> **THE TASK**
Go through the listing below and output exactly the line with "Given: Click the woman's", the line with "This screenshot has", and each line between; omit the rest.

> **SOURCE DATA**
- Opening Delimiter -

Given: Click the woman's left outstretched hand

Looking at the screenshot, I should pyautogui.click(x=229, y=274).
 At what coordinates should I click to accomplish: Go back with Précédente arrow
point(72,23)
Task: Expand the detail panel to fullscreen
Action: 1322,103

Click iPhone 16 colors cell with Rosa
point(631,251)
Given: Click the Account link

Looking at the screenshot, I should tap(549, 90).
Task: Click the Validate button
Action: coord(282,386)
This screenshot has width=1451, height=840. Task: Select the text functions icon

- Closing Delimiter -
- Opening Delimiter -

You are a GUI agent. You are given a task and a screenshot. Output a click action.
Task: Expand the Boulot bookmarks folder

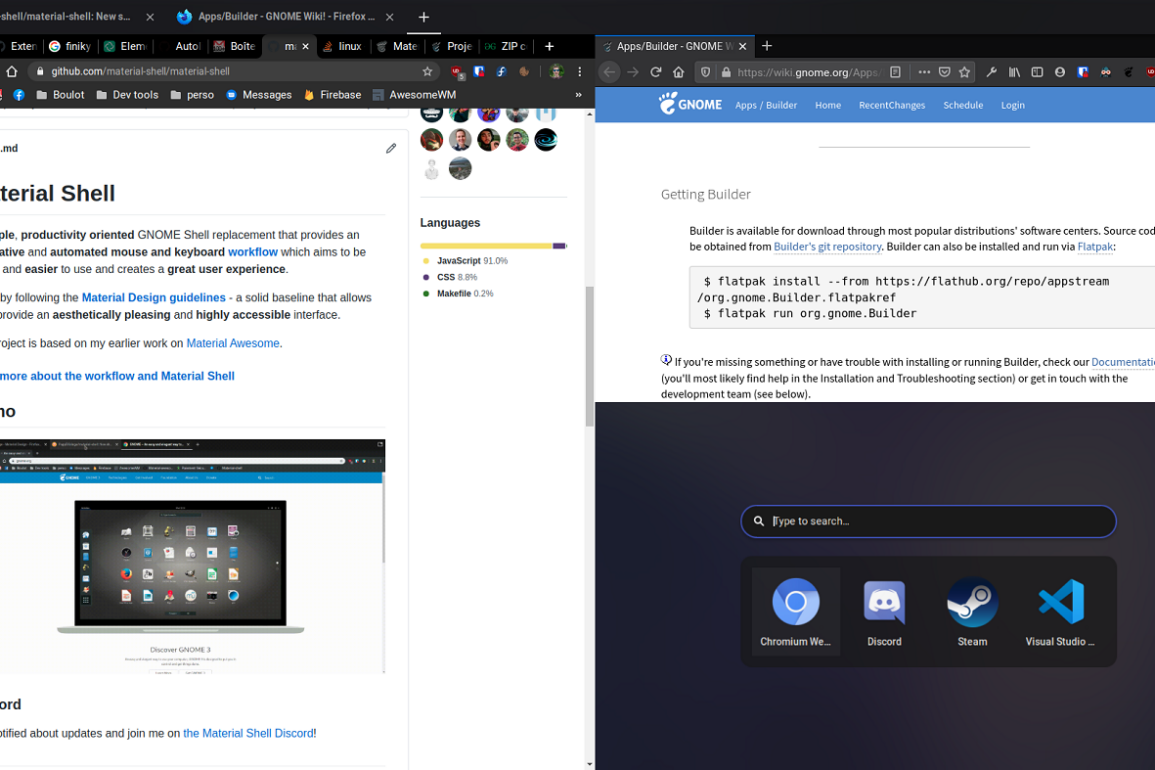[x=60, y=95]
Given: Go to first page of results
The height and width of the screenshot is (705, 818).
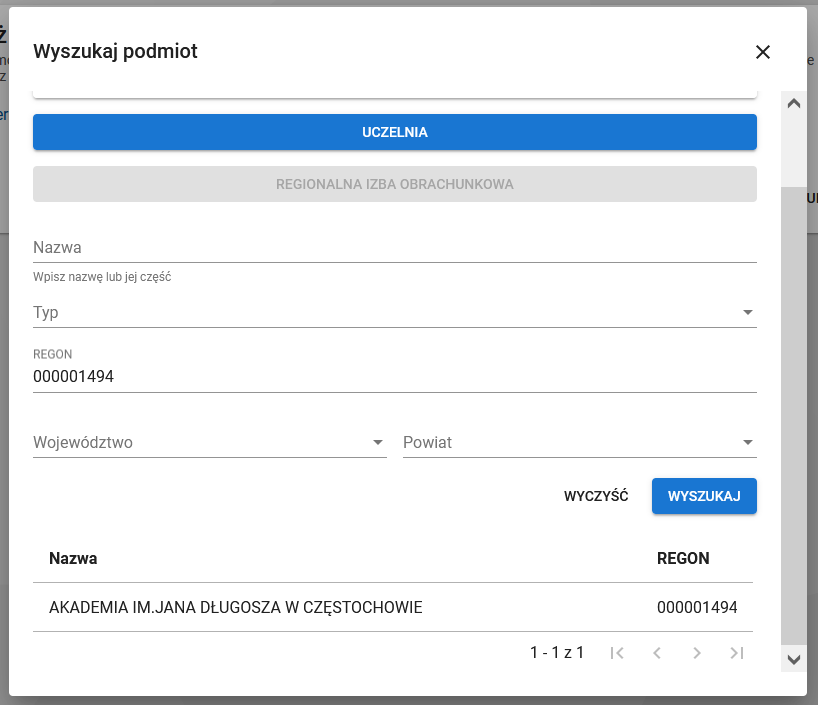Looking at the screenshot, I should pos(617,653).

- Closing Delimiter -
- Opening Delimiter -

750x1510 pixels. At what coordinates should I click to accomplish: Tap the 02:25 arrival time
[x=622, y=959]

- Closing Delimiter -

> **WRITTEN RESPONSE**
Given: Click the woman's left outstretched hand

Looking at the screenshot, I should pyautogui.click(x=229, y=274).
 At what coordinates should I click to accomplish: Go back with Précédente arrow
point(72,23)
Task: Expand the detail panel to fullscreen
Action: 1322,103

Click iPhone 16 colors cell with Rosa
point(631,251)
Given: Click the Account link

Looking at the screenshot, I should tap(549, 90).
Task: Click the Validate button
Action: coord(282,386)
This screenshot has width=1451, height=840. Task: Select the text functions icon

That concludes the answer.